Então, uma alegria amarga e arrogante floresceu na face carrancuda daquela espécie de monstro mitológico, quando ele viu sob seus pés disformes todas as cabeças de belos homens, eretos e bem feitos. Depois, a procissão estridente se colocou a caminho para fazer, de acordo com o costume, o passeio pelo interior das galerias do Palácio, antes de desfilar pelas ruas e cruzamentos. A multidão saiu à rua e neste momento outros gritos ressoaram:
— Esmeralda! Esmeralda! Ela está Iá! Ela está Iá!
— O que isto quer dizer: Esmeralda? — perguntou o único espectador da peça, Pierre Gringoire, desolado.
É preciso dizer que durante a eleição, a encenação do mistério continuou, pois os atores e Gringoire não interromperam a obra. Um brilho de esperança ressurgiu quando o autor viu o Papa dos Loucos e seu cortejo ensurdecedor saírem ruidosamente do salão, mas, infelizmente, aquela multidão era o público e, num piscar de olhos, o grande salão ficou vazio... Era o último golpe e Gringoire recebeu-o com resignação.

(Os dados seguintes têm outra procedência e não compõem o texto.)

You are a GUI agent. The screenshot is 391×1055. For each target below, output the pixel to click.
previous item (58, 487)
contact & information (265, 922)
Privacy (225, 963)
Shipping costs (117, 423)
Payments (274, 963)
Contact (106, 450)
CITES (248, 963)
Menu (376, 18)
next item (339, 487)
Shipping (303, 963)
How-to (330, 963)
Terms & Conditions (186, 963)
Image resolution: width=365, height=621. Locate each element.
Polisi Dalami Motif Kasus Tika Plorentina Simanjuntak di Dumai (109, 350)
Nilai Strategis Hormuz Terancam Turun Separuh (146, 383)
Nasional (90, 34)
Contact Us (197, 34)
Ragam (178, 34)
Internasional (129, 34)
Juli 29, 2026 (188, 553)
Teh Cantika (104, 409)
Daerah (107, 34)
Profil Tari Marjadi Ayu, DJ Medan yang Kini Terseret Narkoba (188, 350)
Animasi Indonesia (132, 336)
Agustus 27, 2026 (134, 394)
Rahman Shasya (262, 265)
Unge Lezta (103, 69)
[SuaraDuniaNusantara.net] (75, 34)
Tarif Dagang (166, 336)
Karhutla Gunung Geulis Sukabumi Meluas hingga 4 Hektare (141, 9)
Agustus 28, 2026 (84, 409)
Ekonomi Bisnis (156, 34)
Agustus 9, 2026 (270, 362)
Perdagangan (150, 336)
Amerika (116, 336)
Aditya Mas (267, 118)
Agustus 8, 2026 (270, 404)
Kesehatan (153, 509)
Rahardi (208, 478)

— Azar de quem não assistiu a uma obra sublime! — disse aos atores. — Se eu for pago, acerto as contas com vocês.
CAPÍTULO 2
Esmeralda
Quando Gringoire saiu do Palácio, as ruas já estavam às escuras e a noite o agradou. Ele ansiava caminhar para meditar à vontade sobre o fracasso da representação teatral. Além disso, não ousava voltar para casa, pois contava com o pagamento que receberia pela peça para saldar os seis meses de aluguel que devia ao proprietário do imóvel. Depois de refletir por um momento, lembrou-se de ter visto na semana anterior, na porta de um conselheiro do Parlamento, um banco de pedra. Na ocasião, ele disse para si mesmo que aquela pedra seria, oportunamente, um excelente travesseiro para um mendigo ou para um poeta. Ele agradeceu à Providência por lhe ter enviado esta boa idéia, mas, como se preparava para cruzar a Praça do Palácio, viu a procissão do Papa dos Loucos atravessar seu caminho novamente, com altos brados e um grande clarão de tochas. Esta visão reavivou as feridas de seu amor próprio e ele partiu. No amargor de sua desventura dramática, tudo que lembrasse a festa do dia o exasperava e fazia sangrar sua ferida. Gringoire quis atravessar a ponte Sant-Michel, onde crianças corriam aqui e ali com rojões. Mais adiante, a multidão admirava bandeiras sobre as quais o pintor Jehan Fourbault havia desenhado o retrato do rei, do delfim e de outros personagens importantes. "Feliz pintor Jehan Fourbault!", pensou Gringoire com um grande suspiro e deu as costas às bandeirolas. Ele encontrou uma rua diante de si e a achou tão escura e tão abandonada que acreditou que ali poderia escapar de todas as influências da festa. Caminhou por ela e chegou à
margem do rio Sena. Depois de andar ao longo do grande muro dos jardins naquela praia não calçada onde a lama atingia o tornozelo, ele chegou a um ponto de onde observou durante algum tempo uma pequena ilha.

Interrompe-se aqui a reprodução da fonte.